It’s still essential!

My author copies of Essential C# 5.0 by Mark Michaelis, and, new for this edition, yours truly arrived at my house yesterday!

I know, e-books are where it’s at today; they are very convenient. But I am a traditionalist where books are concerned; I like the atoms just as much as the bits. This is the first time I’ve seen a non-electronic copy and I am very pleased with how it turned out. Though it is heavy! When you see a book only as Microsoft Word files for months on end you forget that it’s going to be almost a thousand pages.

As long-time readers of this blog know, I was one of the technical editors for Essential C# 4.0 and Essential C# 3.0. Mark was kind enough to ask me if I would like to take a larger role in the process of updating the text for the new edition, which I gladly agreed to. There is no easier way to get a byline in a book than to assist with an update to a well-written series that you already know inside-out!

Once again, many thanks to Mark and to Joan and everyone else at Addison-Wesley who made this process so smooth; you are all a pleasure to work with. Special thanks also to two of my former coworkers: C# specification guru Mads Torgersen, who wrote a very nice foreword for us, and Stephen Toub, who thoroughly reviewed the chapters dealing with asynchrony.
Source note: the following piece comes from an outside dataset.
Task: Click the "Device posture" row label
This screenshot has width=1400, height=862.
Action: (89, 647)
18 thoughts on “It’s still essential!

  1. Congratulations on the book Eric (and of course Mark)!

    It sure is an amazing feeling finally holding a book you’ve worked on for a long time in your hands.
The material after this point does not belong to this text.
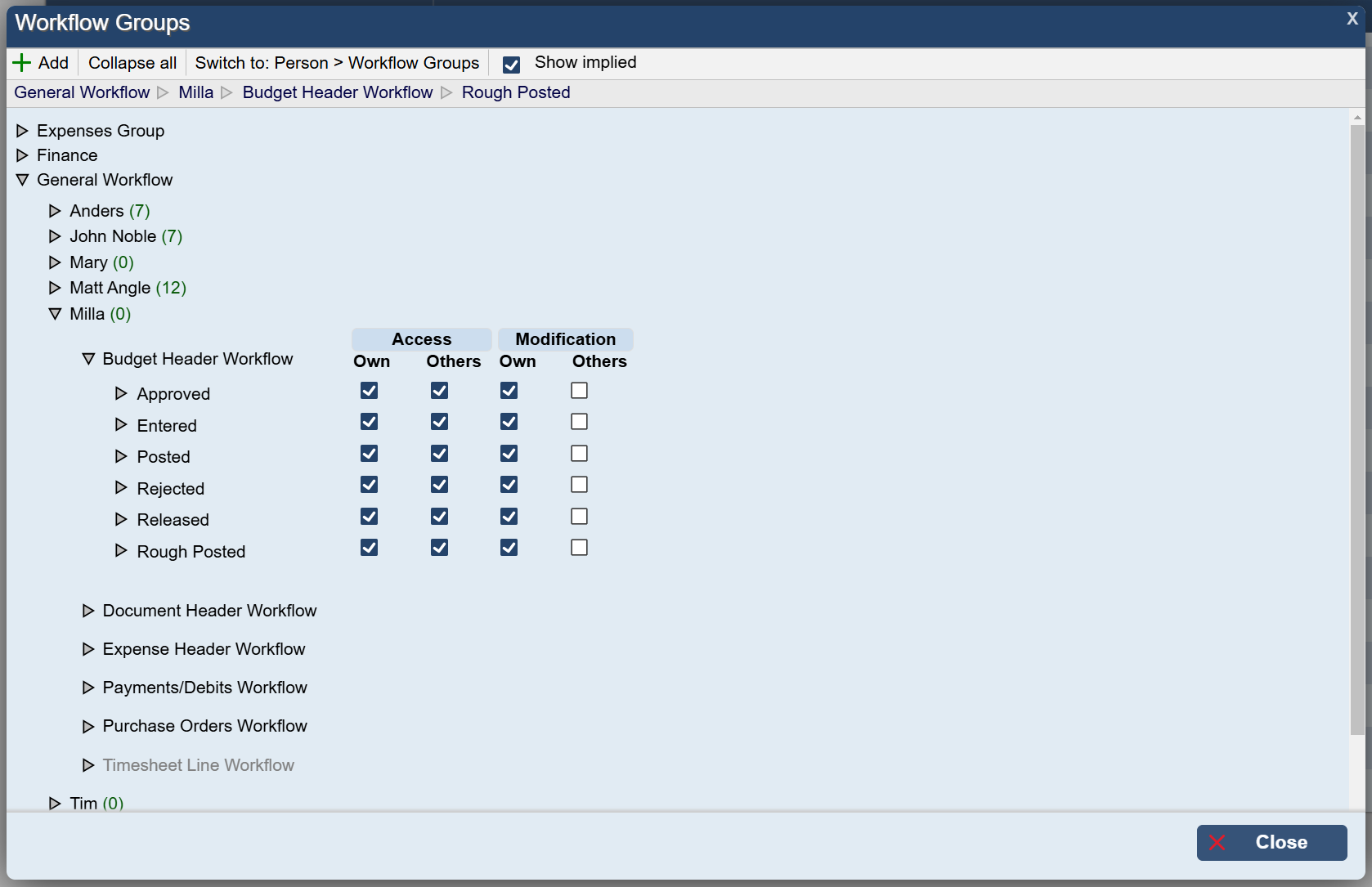Click the red X icon on Close button
This screenshot has height=887, width=1372.
point(1217,843)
    Good luck with the sales!

  2. I got the hard copy of the book as soon as it was available. Pre-ordered it actually. I’m not a beginner in C#, and out of the entire book I wasn’t familiar with, perhaps, a sixth.

    However I read all of it, for all the technical details in the advanced sections throughout the book. There were very interesting read.

    I can also recommend it to beginners, because they will be put on the right track right away. I wish I read that book when I was learning programming as a kid.

    Thanks, Eric, for a great book.

  3. My copy is apparently on its way to the office in the UK… whereas I’m in the US for CodeMash.

    Apparently other authors can’t now write reviews, but I’ll blog a review when I’ve had a chance to read it…

  4. Congrats Eric, I am big fan of your (old and new) blog and kept myself as a silent reader.
    I have received a printed copy of your book, it’s simply great! Now I feel scared to tell you about my book as you are one of the C# compiler guru 🙂
    All the best Eric with your Book (as well Mark).

  5. Glad to hear it from the writer!

    I wanted to ask how do you like Kindle edition V/s paperback version ? I have Kindle but I want to buy the nicer version.

    Thanks in advance.

    • I was the technical editor of the latest edition of C# in a Nutshell, and the co-author of Essential C#, so it is fair to say that I have read both books thoroughly, but also fair to say that I am biased. 🙂

      Both books are excellent and I would heartily recommend either without reservations. Both are also very heavy. (That’s a big nutshell!)

      If you’d like a more specific comparison then try asking a more specific question.

      • I agree, the nutshell is quite big 🙂

        Thanks for your answer! It is enough for me to know, that both are comparable and top quality. I’ve read Nutshell for C# 4 and liked it. For C# 5.0 I’ll go with Essential, so I’ll compare myself.

        What I didn’t like about nutshell was quite high amount of mistakes and typos in some chapters. I understand that books this size will always have some errors, but some of these could really confuse inexperienced readers. I’m curious how is Essential in this aspect. Anyway, thanks for recommendation, looking forward to this read.

  6. I currently do all of my development in C# 4.0 and do not plan to switch to 5.0 in the immediate future.

    If I was going to buy a copy of both Essential C# and C# in a nutshell, would I be better off buying the 4.0 editions or buying the 5.0 editions and ignoring the 5.0 parts?

  7. Lately I’ve had the repeated experience of following some awesome technical answer on StackOverflow only to see Eric Lippert as the author. Then my thought was “This guy is so great at explaining things with simple analogies that I really hope he’s written a book!” Cut to chasing down your blog and finding this entry. As soon as I get done typing this, I’ll be ordering a Kindle edition. Yes, I actually like real books too, but geez, the things are so dang heavy, and my wife complains about shelf-fulls of them accumulated over the years.

  8. I am unable to find a place for discussing (or viewing) errata for this book. Is there a link or a process one could use to point out a possible inconsistency? Even trivial corrections can help with the following edition(s).
    On a side note – glad Michaelis (and you) created this book! I needed it immensely.